September is known as Suicide Prevention Awareness Month. This month has always hit close to home, having served 8 years in the United States Marine Corps, having lost a number of Marine friends to suicide, as well as having battled suicidal thoughts for over 23 years.
Currently, we lose an average of 20 veterans to suicide a day. Let that sink in for a second. We lose one man or woman, who has answered the call of their county, every 1.2 hours. Additionally, suicide reaches well beyond the military community, and it leaves a wake of devastation in its path. On average, one person completes suicide every 16.2 minutes, and two-thirds of those victims suffer from depression. Understanding and openly talking about mental health in our communities is only the start in reversing the trends we have seen in recent decades. Additionally, we must break the overall stigma which surrounds mental health by making it publicly known that there is never weakness associated with asking for help and becoming the best version of yourself that you choose to be. As a community, we must understand the warning signs of suicide, know how to communicate with those suffering, recommend life-saving resources, and continuously follow up.
Understanding Suicide Risk Factors and Warning Sign:
Risk Factors associated with suicide can be health related, environmental, and/or historical. Health related risk factors can or may include one or more of the following: mental health conditions, such as depression, substance abuse problems, bipolar disorder, schizophrenia, personality traits of aggression, mood changes, poor relationships, conduct disorder, anxiety disorder, serious health conditions including pain, as well as traumatic brain injury (TBI). Environmental risk factors can include access to lethal means including firearms and drugs, prolonged stress: such as harassment, bullying, relationship problems or unemployment, stressful life events: like rejection, divorce, financial crisis, other life transitions or loss, exposure to another person’s suicide, or graphic or sensationalized accounts of suicide. Historical risk factors may include previous suicide attempts, family history of suicide, childhood abuse (neglect or trauma), as well as combat trauma. On the other hand, suicidal warning signs may become known through talk, behavior, and mood. Suicidal warning signs through talk can include someone discussing killing themselves, feeling hopeless, having no reason to live, being a burden to others, feeling trapped, or unbearable pain. Suicidal warning signs through behavior may include increased use of alcohol or drugs, looking for a way to end their life (such as searching online for methods), withdrawing from activities, isolating from family and friends, sleeping too much or too little, visiting or calling people to say goodbye, giving away prized possessions, and aggression/fatigue. Mood warning signs may include depression, anxiety, loss of interest, irritability, humiliation/shame, agitation/anger, and relief/sudden improvement. Understanding these risk factors and warning signs are paramount in identifying someone who may be suffering from suicidal thoughts, ideations, and plans.

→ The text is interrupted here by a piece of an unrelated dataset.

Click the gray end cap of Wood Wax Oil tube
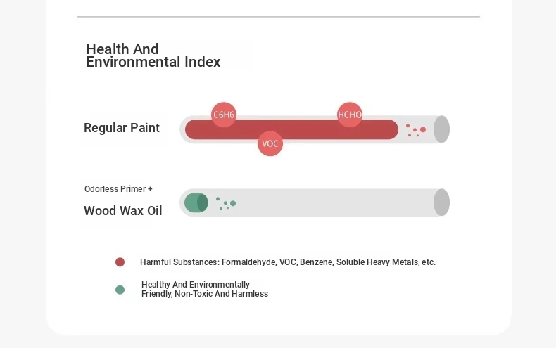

One of the greatest techniques I learned as a social worker was getting an individual who was suffering from suicidal thoughts to open up through the use of active listening. Sometimes those who are suffering the most feel they have lost their voice and story; they’ve lost actually being heard. Be that person who listens, validates positive affirmations, as well as the individual who makes the connection through a total commitment. Once you establish a connection with someone suffering from suicidal thoughts, hear them totally, ASK how you can be a corner-man in their life, and provide them with resources which will keep them stay SAFE IMMEDIATELY. Not tomorrow. Right now. Here is a list of potential resources, which may be beneficial:
The Suicide Prevention Lifeline, 1-800-273-8255
The Veterans’ Crisis Line (VCL), 1-800-273-8255 and Press 1 or text to 838255
***If you or someone you know is in crisis, please use these resources and/or dial 911
It takes a total commitment from all of us to reverse the suicide rate. Keep an open-door when it comes to the support of a loved battling suicidal thoughts. Create a safety plan with your loved one that extends far out into the future, so they know they are supported. Above all else, remember, you are not alone in the fight to save a life. There’s an army of support behind you.